• The SiriusStars blog series is a collection designed to share the personal and professional world of your B2B peers. SiriusStars is an exclusive community of high-performing and highly influential clients that have been hand-picked for their exceptional work
  • In this edition, we continue our conversation with Cyrille Brisson, EMEA Marketing VP at Eaton Electrical
  • We sat down with Cyrille to discuss how working in many different countries has shaped his role as a CMO, what he thinks the future of marketing looks like and how he would summarize the value of SiriusDecisions

SiriusStars is an exclusive community of high-performing and highly influential clients selected for their exceptional work leveraging and implementing SiriusDecisions research and advice. The SiriusStars blog series is designed to share the personal and professional world of your B2B peers. In this post, we continued our discussion with Cyrille Brisson, EMEA Marketing VP at Eaton Electrical.

SiriusDecisions: What is one marketing technology platform you can’t live without?

Cyrille Brisson: The scale of the geographies, markets, product lines and business models we manage in a diversified industrial company like ours becomes quickly overwhelming as we try to serve it. Without the technology we have come to rely on to automate our content flows and processes – for product data repositories, the web back-end, marketing automation, content and campaigns orchestration – we would not be able to function properly, or we would have to enormously degrade our velocity and capability. A modern marketing function with high adoption of digital technologies resembles a modern order processing function – if its enterprise resource planning (ERP) and marketing resource planning (MRP) stopped functioning, it would go back 30 years. Our content curation and digital asset management systems (Percolate), as well as our distribution systems (Eloqua, AEM, and soon Bigtincan), are therefore at the center of our operations.

SD: I know you worked in many countries and lived in Japan for some time – what was your experience, and how did it shape your role as CMO?

Cyrille: Working in South America and Europe, and then Israel, Japan and then across Asia-Pac – learning languages and cultures – brought me a deep understanding of the business and of the great cultural variability toward interpersonal relationships, change, problem-solving and the notion of quality in such diverse civilizations. But one of the constants was business.

These experiences have helped me learn to quickly identify a true cultural or market difference vs. what is only a perceived difference in the way the marketing and sales organizations need to operate in a specific market. This means I can decide when we need to regionalize and when we do not, and can clearly articulate why. It provides a certain perspective when a country sales or marketing leader who has always worked in his or her own country wants to argue that “You don’t understand – here, it’s different.”

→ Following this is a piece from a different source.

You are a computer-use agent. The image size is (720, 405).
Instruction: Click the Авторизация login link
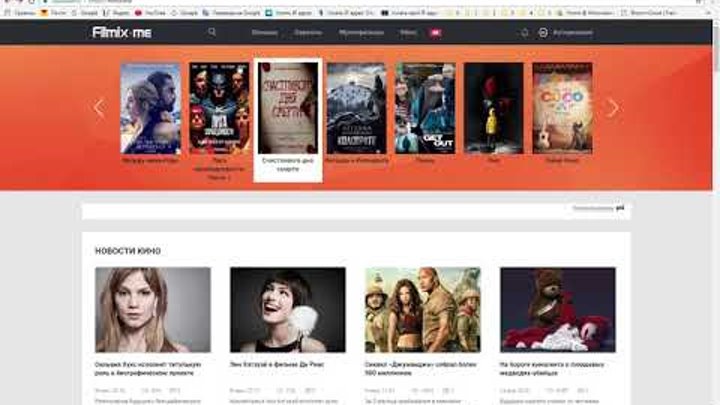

SD: What influences in your life are most beneficial in your current role?

Cyrille: Obviously my very diverse working experience has had a great impact in my current role. For instance, my years running logistics in Japan give me a different angle on how to efficiently run a large, matrixed organization at scale.

Having said that, it is amazing how in life some people can have an unexpected influence. I did my MBA at one of the best business schools in France, and among all the modules and lecturers I had the pleasure to study and work with, there was one lecturer who focused on marketing fundamentals. He was very knowledgeable,yet practical, and so impressive that even though I spent only a few dozen hours attending his lectures in total, I can remember everything he taught and I can say that I am still following the same basic principles behind the modern wizardry.

SD: If you were to summarize the value of SiriusDecisions, what would your top three value points be?

Cyrille: The first value point is being able to uncover how the marketing organization may need to change to support company growth. The second is providing a structured approach to resolve challenges. The third is creating a common language and integrated model between the various functions of the marketing team.

SD: What separates SiriusDecisions from other companies you’ve worked with?

Cyrille: I work with SiriusDecisions to create the structure to address business needs. I find the way you help people implement your research to be unique – it separates you either from consultants who specialize in resolving very technical issues, or from those who run one-off projects that do not help in building our capability. When we work with your analysts, we look at the bigger picture – we look at the process of change and its implication, and together we create a path to move forward.

SD: What do you think the future of marketing looks like?

Cyrille: I think that the future of marketing is in the true alignment and even integration between the marketing and sales, so that acquisition, nurturing and conversion become highly integrated and effective efforts. One of the places to start improving marketing would be to stop looking at the marketing operations and sales operations teams as two different units. I would advocate that joining these two entities would force CMOs and CSOs to work together in defining a common language, or a single version of the truth of marketing and sales contributions.

We also need more courage in taking risks on cross-pollination not only among product, sales and marketing functions, but also among multiple business units and geographies. Often the recruitment process relies too much on results of psychometric tests and candidates being judged solely on their past experiences and not their potential. A square peg in a round hole may be what the marketing organization needs to succeed in the future.

SD: Finally, what’s the next goal in your cycling career?

Cyrille: I just bought a Tour de France static bike to extend the cycling season in Switzerland, so I’ll have the opportunity to run all the stages of the Tour in my apartment when I can’t take my bicycle on the roads anymore.